BY Frances K. Browne
August 30, 2012

Current business management theory champions a collaborative and open work environment in which employees are empowered to share viewpoints about everything from product development to the performance of co-workers. Organizations as large as Facebook (where even Mark Zuckerberg does not have an office) and as modest as the corner coffee shop have recognized the benefits of encouraging employees to trade strategies and arrive at shared decisions. However, collaborative decision-making can have unintended legal consequences. Courts have found that if employees with supervisory responsibilities are motivated by discriminatory animus, and employers innocently rely on their recommendations, then a discrimination claim may lie against the employer.

The 'Cat's Paw Doctrine

Imputing liability to an employer that relies on input from a biased employee is known as the “cat's paw” theory of liability. The name originates from Aesop's fable of the foolish cat and the clever monkey. The monkey, through flattery, tricks the cat into pulling roasted chestnuts from a fireplace.

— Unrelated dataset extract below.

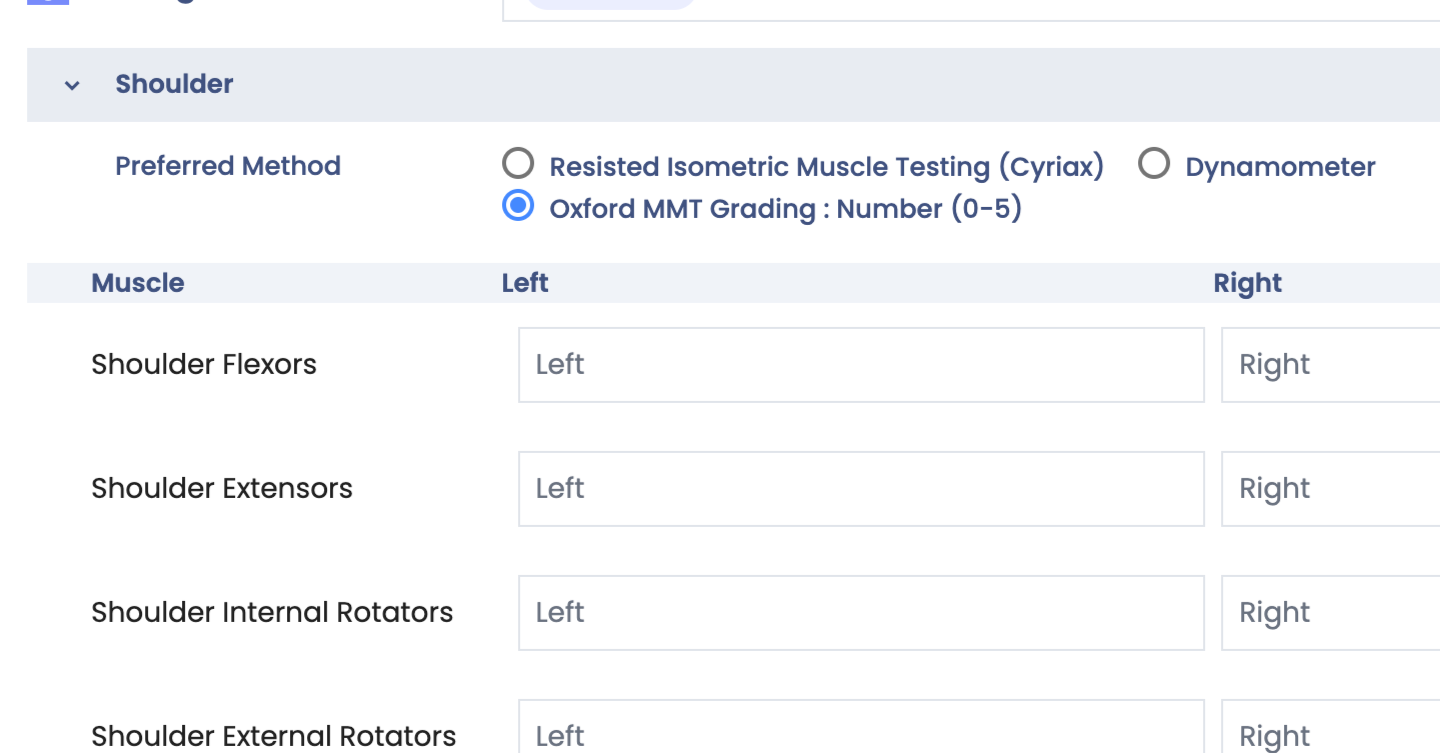The height and width of the screenshot is (753, 1440).
Task: Focus Left field for Shoulder External Rotators
Action: 860,731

As the cat takes the chestnuts from the fire, the monkey eats them, leaving the cat with a burned paw and the monkey with a full stomach. One moral of the story is to beware of those with ulterior motives, and the term “cat's paw” now commonly refers to someone who is being used as a pawn by another. In the employment law context, an employer that takes the word of a prejudiced supervisor may end up getting burned.